A Comparative Study of Large Language Model Applications in Dutch Electronic Health Records for Symptom Identification
Summary
Early identification of patients at risk of diseases like pneumonia is partly enabled through structured reporting of disease symptoms in Electronic Health Records (EHRs). However, this structured data is not always complete. Automated extraction of symptoms from unstructured text present in EHRs allows these records to be more exact and complete, resulting in more precise diagnoses. This report assesses the performance of Large Language Models (LLMs) in extracting lower respiratory tract infections (LRTI) from free-text sections of Dutch EHRs.
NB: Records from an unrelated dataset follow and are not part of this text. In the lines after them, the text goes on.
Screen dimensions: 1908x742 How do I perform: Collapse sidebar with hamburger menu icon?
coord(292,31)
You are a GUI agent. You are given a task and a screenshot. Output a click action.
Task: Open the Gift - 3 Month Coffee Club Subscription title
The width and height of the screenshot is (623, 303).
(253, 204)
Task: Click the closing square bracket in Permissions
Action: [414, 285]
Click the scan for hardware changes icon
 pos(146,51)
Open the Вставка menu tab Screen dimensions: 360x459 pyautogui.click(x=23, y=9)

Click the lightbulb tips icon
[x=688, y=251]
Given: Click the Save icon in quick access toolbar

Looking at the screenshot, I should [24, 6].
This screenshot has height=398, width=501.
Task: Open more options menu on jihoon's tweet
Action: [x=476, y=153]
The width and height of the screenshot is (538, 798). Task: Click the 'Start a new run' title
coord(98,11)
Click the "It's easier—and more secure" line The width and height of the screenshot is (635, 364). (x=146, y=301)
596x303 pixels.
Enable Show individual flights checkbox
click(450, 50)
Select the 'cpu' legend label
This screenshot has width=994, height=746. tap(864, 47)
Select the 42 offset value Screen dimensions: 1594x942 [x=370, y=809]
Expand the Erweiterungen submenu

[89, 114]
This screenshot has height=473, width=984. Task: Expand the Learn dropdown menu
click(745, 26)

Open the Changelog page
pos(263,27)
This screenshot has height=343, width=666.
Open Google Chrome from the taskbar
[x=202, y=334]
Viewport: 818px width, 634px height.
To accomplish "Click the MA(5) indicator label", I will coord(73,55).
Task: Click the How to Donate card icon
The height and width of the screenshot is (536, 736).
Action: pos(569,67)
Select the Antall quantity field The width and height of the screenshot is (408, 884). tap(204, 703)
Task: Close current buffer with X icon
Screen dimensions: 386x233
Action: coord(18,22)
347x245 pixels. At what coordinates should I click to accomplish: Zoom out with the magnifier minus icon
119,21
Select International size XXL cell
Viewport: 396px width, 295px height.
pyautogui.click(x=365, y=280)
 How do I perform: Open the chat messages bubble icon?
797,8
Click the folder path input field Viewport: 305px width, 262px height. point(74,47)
The investigation involves the informed selection and comparison of promising LLMs, considering factors like local applicability, language compatibility, and model architecture. A search of relevant models is first performed, after which RobBERT and MedRoBERTa.nl are selected and evaluated across differing amounts of training samples. These models are both trained as direct classifiers and separately fine-tuned for few-shot prompt-based classification, with the goal of exploring the efficacy of the model types relating to the training (or multi-shot) samples provided. By employing a structured methodology and leveraging the capabilities of LLMs, the investigation seeks insights into the optimal utilisation of LLMs for effective symptom extraction in the context of Dutch EHR data. To increase generalisability, multiple target variables are selected to be extracted from the free-text samples (fever, cough, and shortness of breath). The classification performance is measured systematically by calculating metrics like precision, recall and F1-score. While the directly classifying MedRoBERTa.nl achieved F1-scores up to 0.88 with RobBERT closely following, the prompt-based models underperformed, suggesting limitations in their current design for this task.